​Dream bigger in promoting the arts

This year marks the 10th anniversary of the Nasher Museum of Art’s opening at its current location. Since the museum’s founding as the Duke University Museum of Art in 1969, it has sought to “promote engagement with the visual arts” in the Duke community and broader Triangle region. Exposure of students to the arts at Duke starts for most with the Night at the Nasher event of Orientation Week. Although the growth of the arts at Duke has been noticeable in recent years, many students remain to be reached by art programs after that first-year evening celebration.

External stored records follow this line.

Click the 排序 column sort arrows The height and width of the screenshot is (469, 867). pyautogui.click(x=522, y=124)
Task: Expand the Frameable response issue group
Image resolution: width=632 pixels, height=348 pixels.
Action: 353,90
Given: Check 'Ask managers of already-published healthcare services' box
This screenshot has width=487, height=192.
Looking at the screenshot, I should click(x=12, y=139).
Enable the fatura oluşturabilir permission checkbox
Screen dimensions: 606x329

The root of the issue is that the proliferation of arts opportunities on campus have largely attracted students already predisposed to the arts. This year of course saw the launch of Project Arts, a new pre-orientation program focused on engaging incoming first-years with Durham’s art community and themes of social justice. We also note the constant work of duARTS and Arts Annex in planning and hosting arts events and movie screenings to stir up student interest.

The greatest obstacle facing the promotion of the arts is the question of how to attract students who simply are not thinking of the arts with all the other interests they have going on. The solution, as evidenced in past events, is to seek out ways to integrate the arts with other interests or simply to present the arts creatively. This can be anything from encouraging more professors to spend a lecture or two at the Nasher to the building of a temporary smokehouse behind the Allen Building. The smokehouse event last year featured a meeting of the culinary arts with science and tie-ins by the Romance Studies, Women’s Studies and Classical Studies departments.

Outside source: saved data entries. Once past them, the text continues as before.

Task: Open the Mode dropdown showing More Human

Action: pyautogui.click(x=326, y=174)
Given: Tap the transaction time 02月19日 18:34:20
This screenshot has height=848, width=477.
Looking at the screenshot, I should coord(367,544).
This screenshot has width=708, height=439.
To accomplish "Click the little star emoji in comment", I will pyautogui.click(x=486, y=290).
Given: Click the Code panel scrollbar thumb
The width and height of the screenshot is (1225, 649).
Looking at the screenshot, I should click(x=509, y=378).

In this way, students can find themselves participating in the arts community in ways they never expected to, and the arts stand to gain from this. Programs like next week’s Duke Arts Festival that partners organizations across campus are just the type of opportunity that should be made smaller but more frequent through the course of the year. The combination of big ticket and more casual events, like pianos at the bus stops, draw in students who would otherwise go about their normal day. Beyond attending to the needs of students of the arts, campus arts organization should push programs on students who just are not going to make the first move.

An obvious barrier is access to arts resources. The Arts Annex and Center for Documentary Studies are fantastic places for supplies, but many students are hesitant to go out of their way to make use of them. A future development that could change that attitude, however, is the new 68,000-square-foot Arts Building slated to start construction on Campus Drive this fall. Although still off of both East and West campus, the sheer size of the building—a few thousand square feet larger than the Nasher itself—and the plans for its facilities promise to create a proper student center for the arts.

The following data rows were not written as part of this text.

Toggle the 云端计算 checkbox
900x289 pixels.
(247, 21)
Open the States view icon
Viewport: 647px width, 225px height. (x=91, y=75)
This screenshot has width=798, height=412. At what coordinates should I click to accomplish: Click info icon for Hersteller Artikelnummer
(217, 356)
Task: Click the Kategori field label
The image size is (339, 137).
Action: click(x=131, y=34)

And of course looking beyond Duke, we can identify with the arts an interesting culture in Durham beyond its food culture. Durham’s arts scene is burgeoning, and exhibitions at the 21C Museum Hotel with the Centerfest Arts Festival downtown are classy but accessible opportunities that students simply neglect to explore. Support in the form of transportation and publicity on campus would go a long way in strengthening the arts connection between Duke and Durham.

Duke’s Council for the Arts separates the arts at Duke into the categories of music, theater, dance, visual and media arts and creative writing. Each of these art forms stands to gain from pushing itself on students and branching out its connections to other disciplines and venues. We encourage to do their part and check out the arts scene all around.